Stored items:
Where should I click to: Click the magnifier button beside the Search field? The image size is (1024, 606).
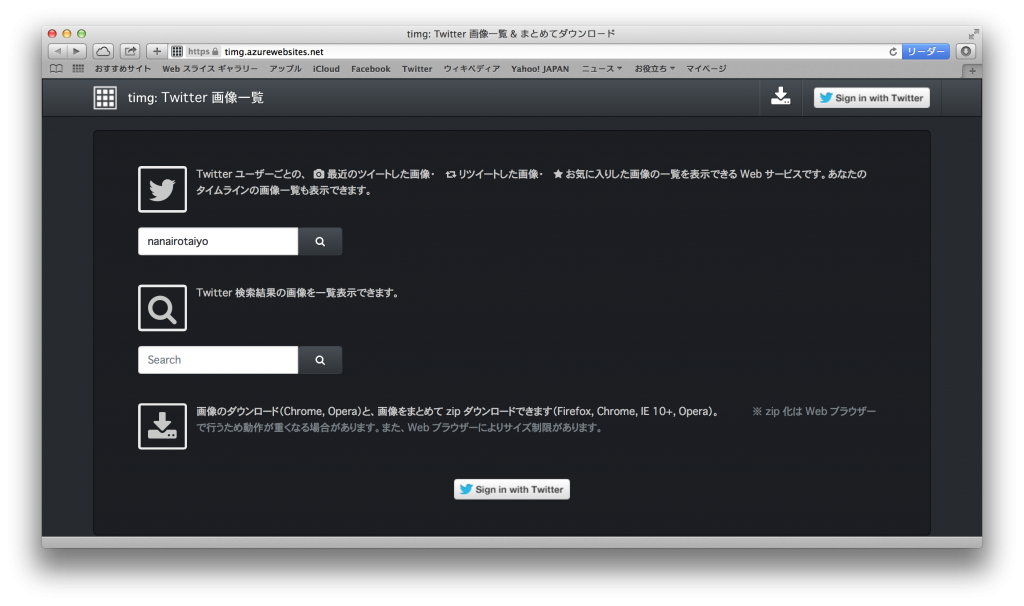(320, 360)
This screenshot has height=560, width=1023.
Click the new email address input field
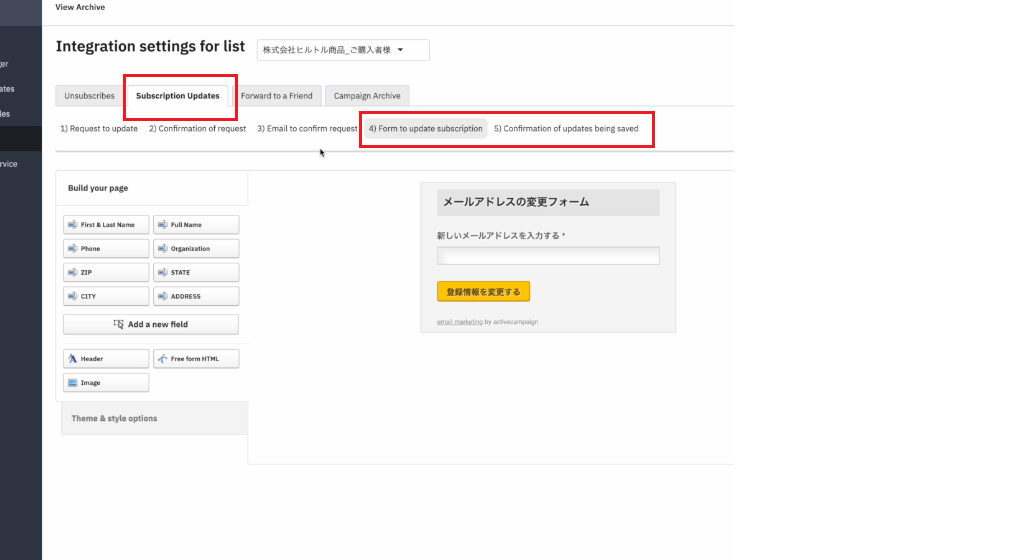548,257
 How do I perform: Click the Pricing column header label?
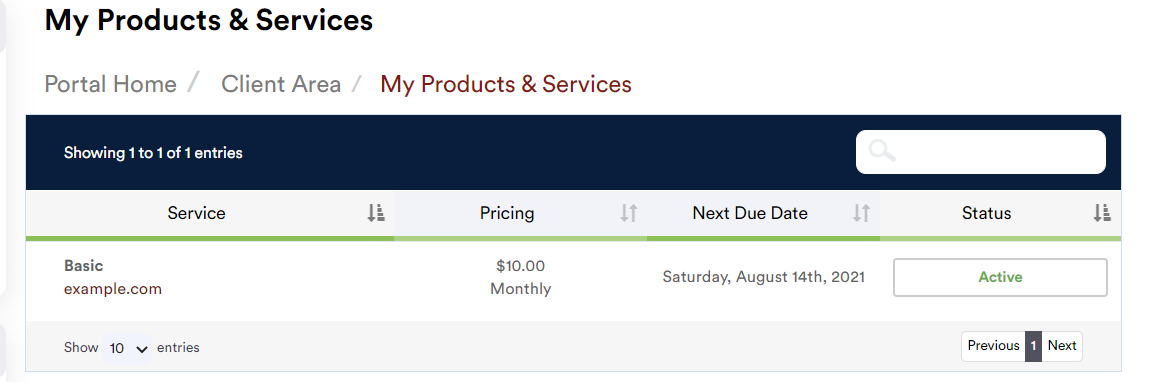507,213
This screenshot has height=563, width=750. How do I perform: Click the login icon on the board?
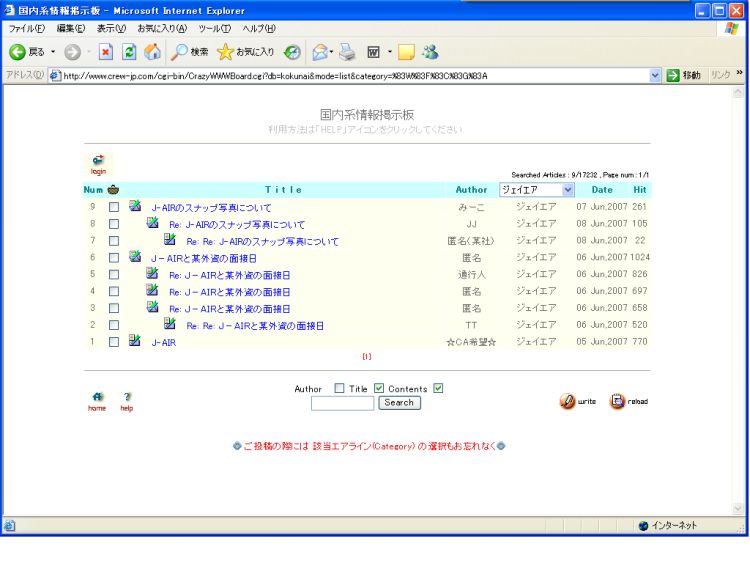[98, 160]
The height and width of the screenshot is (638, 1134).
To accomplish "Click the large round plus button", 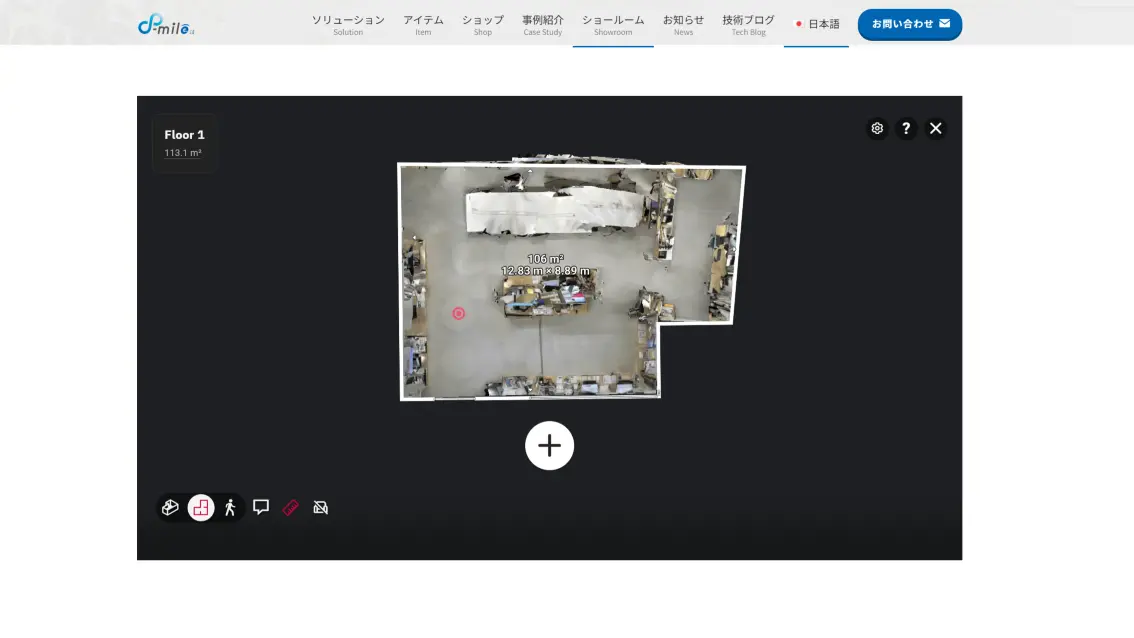I will pos(549,445).
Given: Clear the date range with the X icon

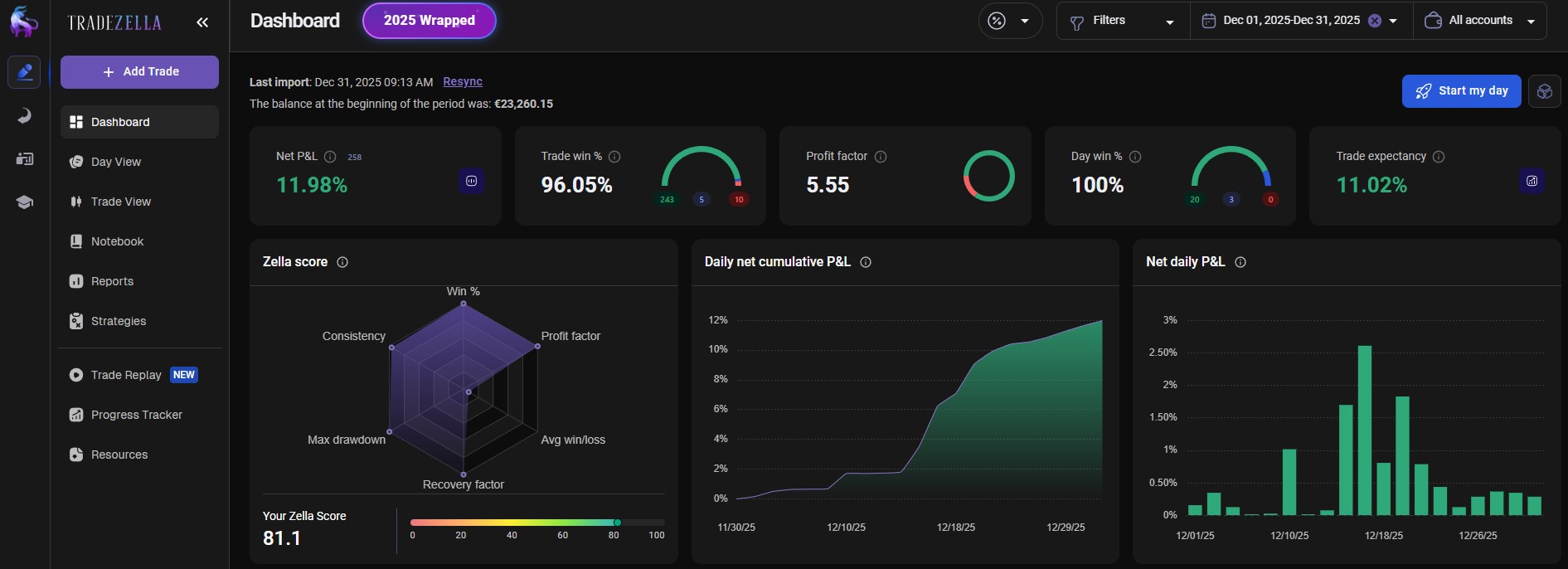Looking at the screenshot, I should (x=1374, y=21).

WORK REQUIRED. Starting at the line above that holds "This screenshot has height=560, width=1023.", repeat every line exactly down to and including the line that holds "The height and", then stop. Do not carry over any pictures.

RESPONSE TO THE EXERCISE.
This screenshot has height=560, width=1023.
Click the new email address input field
548,257
 How do I perform: Click the Pricing column header label?
507,213
This screenshot has height=563, width=750. How do I perform: Click the login icon on the board?
[98, 160]
The height and width of the screenshot is (638, 1134).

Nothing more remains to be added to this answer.